Turns out that this device has a foot pedal like that which you’d find on a sewing machine, but you can set it to tap once for on, and tap again for off. So, the kind people at the booth set up one of the machines so that it could be within my reach, and off I went!

Trish spinning with the Hansen e-Spinner
Trish spinning with the Hansen e-Spinner

This is the HansenCrafts miniSpinner, equipped with a Woolee Winder. I fear that I am going to have to get one of these things. I can do it! My first few tries yielded a couple inches of slubby, twisty yarn, but hey, since I’ve never really spun before I still need to get a feel for drafting and holding the yarn. Oh, no! I’m starting to use spinners’ words! I definitely don’t need another thing to be obsessed about, but I feel the bug biting. I figure if stuff a 20 in my sock drawer once a week, it won’t be that long til I’ve saved up, right?

Of course, there are animals everywhere.

Baby alpaca
Baby alpaca
Sheepie gets the full beauty treatment
Sheepie gets the full beauty treatment
Sheepie gets the final touches on the hairdo
Sheepie gets the final touches on the hairdo

And there are lovely examples of what one can make with their wools.

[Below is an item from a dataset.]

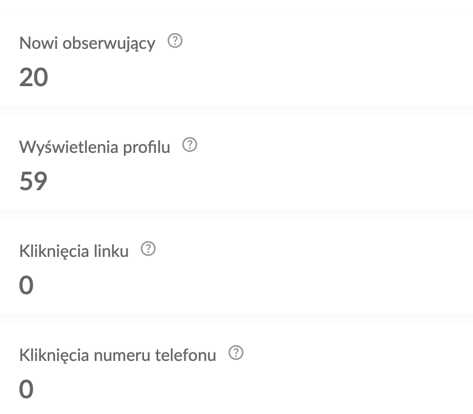
Task: Click divider below Kliknięcia linku card
Action: pyautogui.click(x=237, y=319)
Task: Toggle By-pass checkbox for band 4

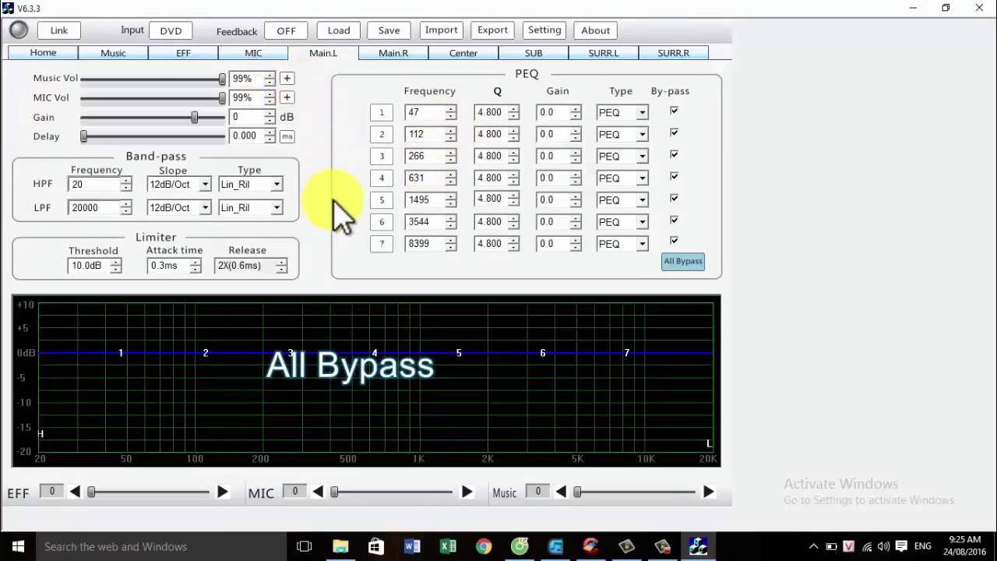Action: pyautogui.click(x=674, y=177)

Collection of beautiful alpaca sweaters
Collection of beautiful alpaca sweaters

Of course, I did some shopping while at the festival. More about what I bought will be coming in a future post. But what matters to me most, I think, about this festival is the atmosphere. I know there are other fiber festivals around the country. I’ve never been to any of them, but I feel like I’ve got the best there is, right in my own backyard. It’s great for people who want to shop, a wonderful place to see and learn about fiber-producing animals, and a wonderful tradition that I look forward to every year. It’s a great gathering place for fiber friends, and I look forward to seeing people that I know there, year after year. I’m already looking forward to next year. There’s so much to do there, I keep telling myself, that I don’t really need to buy yarn.